I dont have any pics but there are no noticeable signs of any parasite or ick or anything physical.

Any help would be appreciated.


----------



## Tensa (Jul 28, 2008)

you dont need the temp above 80 especially since you dont see signs of ick yet or any other fungus. Sit back and see how things go and get that water test up when you can. also your going to need a bigger tank if you want to keep all of them but im sure you knew that already lol. I try to stay away from salt unless i need it too so just wait and see what the water test is and see how the fish adjust. they are probably breathing fast cuz the water is warm and they are likely stressed as well. i keep my tanks at 78 unless i have a problem because it keeps aggression down and saves energy lol.


----------



## Restricted- (Aug 21, 2008)

i would lower the temp a bit, fast moving gills is probably because they are stressed about something. doesn't look like you need salt quite yet.


----------



## thedude8 (Oct 6, 2008)

I lowered temp to hopefully around 78 or so still adjusting. I added the salt before I posted so its already in there. I had the water tested and the nitrites are high. Guess when they told me a couple weeks ago that the tank was mature they were wrong







So I guess its water changes every day/ every other day for the next week. Guess I should have just invested in my own kit so I can be sure.

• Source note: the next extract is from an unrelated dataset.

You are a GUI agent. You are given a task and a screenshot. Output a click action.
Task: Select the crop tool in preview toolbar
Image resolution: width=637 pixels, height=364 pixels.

Are the high nitrites responsible for the darting against objects in the tank? I thought that was usually early signs of ick?


----------



## NegativeSpin (Aug 1, 2007)

The nitrites are responsible for methemoglobinemia, the inability of haemoglobin to bind with and transport oxygen through the body. That is why they are breathing heavy.


----------



## thedude8 (Oct 6, 2008)

so lots of water changes and pray?


----------



## SirusX1721 (Oct 6, 2008)

Your temp is too high and will hold less oxygen for them. Be sure you have plenty of water turnover and an air supply.

I also agree with NegativeSpin. Do a water check and if they are high do a water change.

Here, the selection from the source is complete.